Anthropology of a Half-Elf

I've been playing a video game lately set in the archetype of fantasy worlds, the Forgotten Realms. It keeps reminding me of the failings of the fantasy genre, one of which is the it's lazy. Most fantasy worlds, especially in games, but litarature is hardly exempt, seem to be put together basically as an idealized view of medieval/Renaissance Europe, except with magic and monsters thrown in. I would love to see, or perhaps do, a fantasy world where the idea of magic is used to examine human behavior, and a society based on this is created.

A simple example: in this game, a bad guy goes into a crypt in the middle of a city, and starts turning all the corpses into zombies and skeletons. The undead seem to be problem in many fantasy settings. It would make sense for a taboo to be put into place of doing anything with a corpse except burning it. Successful societies, not wanting to have to deal with regular zombie attacks, would probably put a taboo into place against not burning corpses. Yet here's thousands of corpses, virtually unattended, just begging for someone wanting to sow chaos to start reanimating their skeleton army.

A deeper examination of the way human behavior might change would involve the philosophic implications of having certain people able to use magic in a society. Given how quickly people through history are to ascribe betterness to people in power, what would happen if there were people who actually were obviously able to do things that others in a society couldn't? Another question: medieval Europe and the Middle East were extremely faith-based and monotheistic, to the point where you cannot examine those societies without understanding the role of religion. Given this, why do people in these fantasy settings, which are pragmatically polytheistic (the gods exist cause they walk around, no faith is necessary) tend to act in the same form as the idealized Catholics of Europe?

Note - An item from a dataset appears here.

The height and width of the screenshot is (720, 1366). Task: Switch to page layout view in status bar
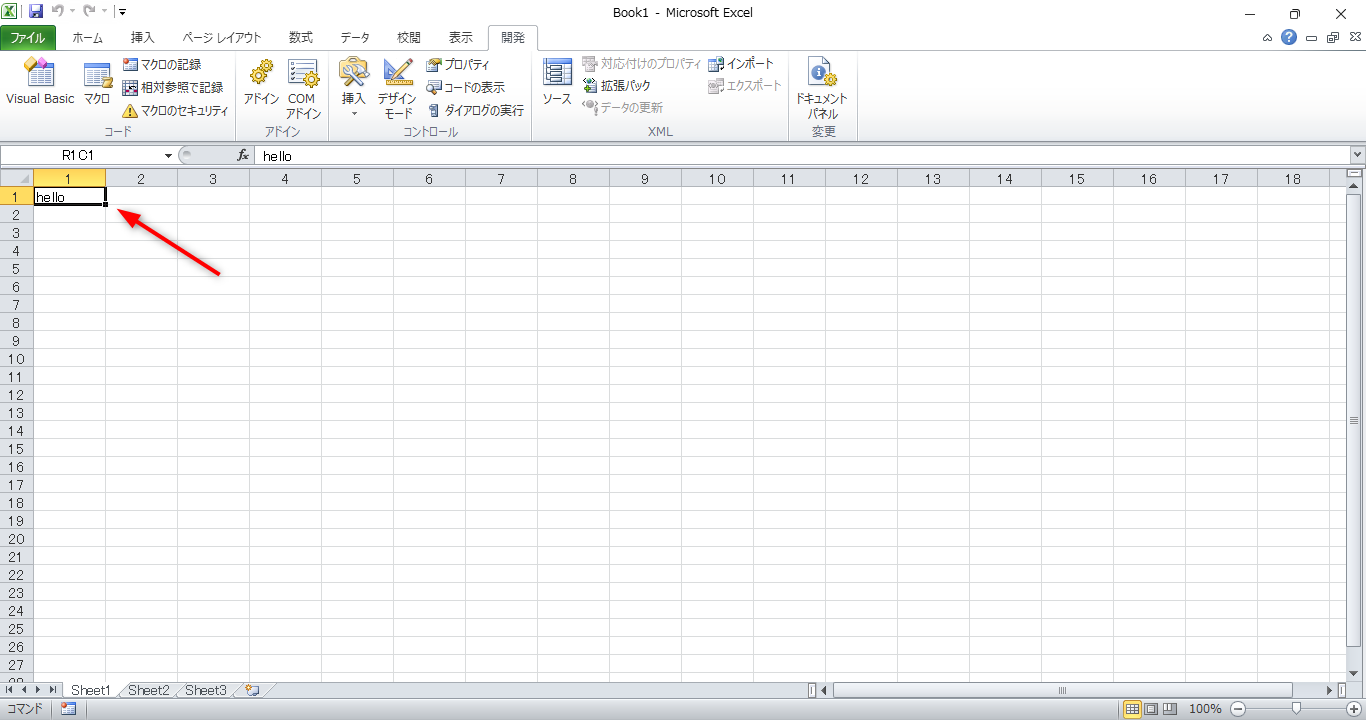pyautogui.click(x=1151, y=709)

The question I find most interesting, however, has to do with perception and thought. Examining the way those work and change is my favorite intellectual activity, so this is no surprise. Anyway, given the idea of real miracles, of magic, how would people's thoughts change? It seems to me that the very idea of rational thought would not have developed. Or, if it had, it would not be given anywhere the level of importance that it is given in today's society, and in the fictitious fantasy worlds that spring up.

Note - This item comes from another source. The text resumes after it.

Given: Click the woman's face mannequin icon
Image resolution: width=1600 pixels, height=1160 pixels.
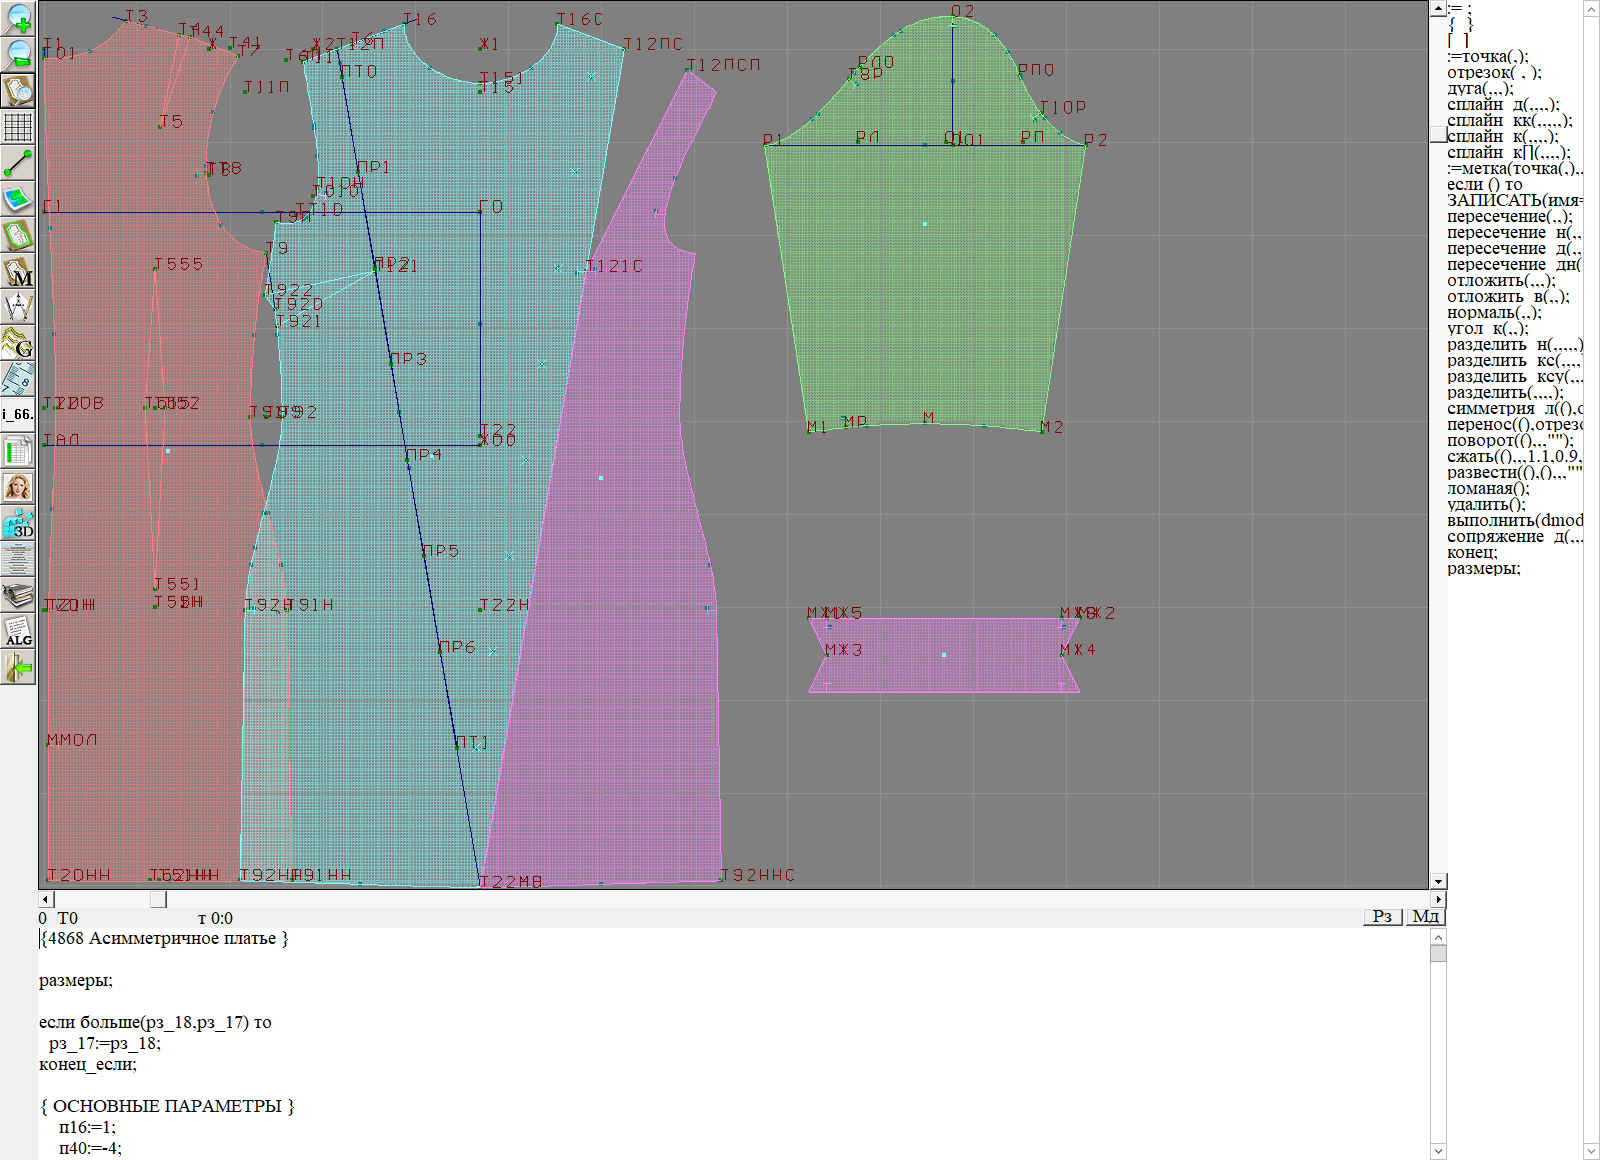Looking at the screenshot, I should click(18, 487).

Fantasy's bigger brother, science fiction is at its best when it examines its form of these questions. "Given technology, what is humanity?" Philip K. Dick, for example, made his living off of this. Hyperion is a fantastically sweeping epic, but with this question at its core, maintains its relevance as being something other than a nifty story. Unless fantasy starts examining these questions, it will continue to be looked down upon in terms of intellectual worth.